SOL avukatlarından Zeynep Derman pratikte yaşanan sorunlardan söz ettiği konuşmasında, “Bakanlıklarda bazı düzenlemelerin ilk adımları atılmış ancak aynı konuda 3 ayrı kanun hazırlı olduğunu görüyoruz. Özel sektörün fikri ise sorulmuyor. AN hukuku gözetilmiyor. İnternetin hukuku yok yakınması halkı yanlış yönlendiriyor. Kötü niyetli kullanılıyor. İnternetin özel bir hukuku olmaması gerekir. Bazı eklemeler, ufak değişiklikler yapılabilir. Özel düzenleme yapalım, elektronik ticaret maddesi yazalım derken dijital kanun yapamazsanız boşluk doğacak. Genel bir kanun yapılmalı, ihtiyaç halinde özele inilmeli. Türkiye’de 80’e yakın ISS var. Hepsinin raatsızlığı ‘Biz kimiz?’, ‘Kime Bağlıyız?’, ‘Lisansımızı kimden alacağız?’ bu konular çok karışık. Muhatabımız, Türk Telekom mu, Ulaştırma Bakanlığı mı, Telekomünikasyon Kurulu mu bilinmiyor. Sorumluluklarımız neler? Haftada 2 – 3 savcılık yazısı alıyıruz. Polisler şyerimize geliyor, hakaret taciz olayları oluyor internetin kötü niyetli kullanımlarını engellemek sorumluları bulmak için bize geliyorlar. Resmi yazı gelince özel bilgiyi paylaşıyoruz. İnternetin amaca uygun kullanımından yanayız. Bazı durumlarda 3 yıl öncesinin bilgisini istiyorlar. Tüketiciyi Koruma Kanununda değişiklikler var. Elektronik ticaret yani mesafeli satışlar kapıdan satışların yükümlülüklerine tabi tutuluyor. 7 gün içinde para talep edemez deniliyor bu bir yazılım ise 7 gün lisanssız mı kullanılacak? Bu düzenlemeler ne kadar sağlıklı?”

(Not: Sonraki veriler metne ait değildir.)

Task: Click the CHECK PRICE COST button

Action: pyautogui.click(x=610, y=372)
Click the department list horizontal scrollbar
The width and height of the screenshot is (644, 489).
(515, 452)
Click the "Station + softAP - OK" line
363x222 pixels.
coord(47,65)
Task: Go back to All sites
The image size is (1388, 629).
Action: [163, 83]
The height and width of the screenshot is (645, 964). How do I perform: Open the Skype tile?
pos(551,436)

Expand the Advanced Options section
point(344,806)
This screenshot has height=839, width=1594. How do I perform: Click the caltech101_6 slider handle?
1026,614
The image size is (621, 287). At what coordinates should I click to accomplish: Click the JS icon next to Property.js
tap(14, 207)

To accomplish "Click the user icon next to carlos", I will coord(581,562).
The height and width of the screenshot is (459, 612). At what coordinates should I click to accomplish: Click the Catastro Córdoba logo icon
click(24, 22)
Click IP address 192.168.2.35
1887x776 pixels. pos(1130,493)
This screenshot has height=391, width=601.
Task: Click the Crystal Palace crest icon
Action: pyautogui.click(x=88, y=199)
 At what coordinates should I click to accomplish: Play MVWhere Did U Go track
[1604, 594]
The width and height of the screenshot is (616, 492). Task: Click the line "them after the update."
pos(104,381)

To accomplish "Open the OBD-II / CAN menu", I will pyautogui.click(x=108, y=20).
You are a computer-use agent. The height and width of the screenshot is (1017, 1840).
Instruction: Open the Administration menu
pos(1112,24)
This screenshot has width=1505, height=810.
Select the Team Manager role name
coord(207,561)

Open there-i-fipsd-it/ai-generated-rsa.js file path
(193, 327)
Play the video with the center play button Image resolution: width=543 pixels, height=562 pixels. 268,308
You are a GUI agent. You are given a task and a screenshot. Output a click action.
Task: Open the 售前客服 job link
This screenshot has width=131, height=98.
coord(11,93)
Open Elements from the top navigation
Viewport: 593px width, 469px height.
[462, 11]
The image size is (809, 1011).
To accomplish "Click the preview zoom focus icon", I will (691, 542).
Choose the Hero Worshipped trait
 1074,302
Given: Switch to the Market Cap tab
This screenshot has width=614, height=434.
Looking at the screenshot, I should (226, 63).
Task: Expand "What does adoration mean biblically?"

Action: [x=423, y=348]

Derman, internetin gelişimi için gerekli olduklarına inandığı internet cafelerin kıraathane statüsünden çıkarılmasını da istedi: “PC fiyatları malum. Her evde PC yok. Cafelerin sayısı artıyor. İçişleri Bakanlığı oyun salonu muamelesi yapıyor.15 yaşın altındakiler içeri alınmıyor, 15 – 18 yaş arasındakiler ebeveyniyle girebiliyor. İnternet café’lere yeni düzenleme getirilmeli, ‘kıraathena’ olarak nitelenmemeli. Veliler çocuklarının internet café’de zaman geçirmesinden memnun. Bakanlık ise okul saatlerinde kapatmaktan söz ediyor. O halde, okulu kırıp sinemaya gidiyorlar diye sinemaları da mı kapatacağız?”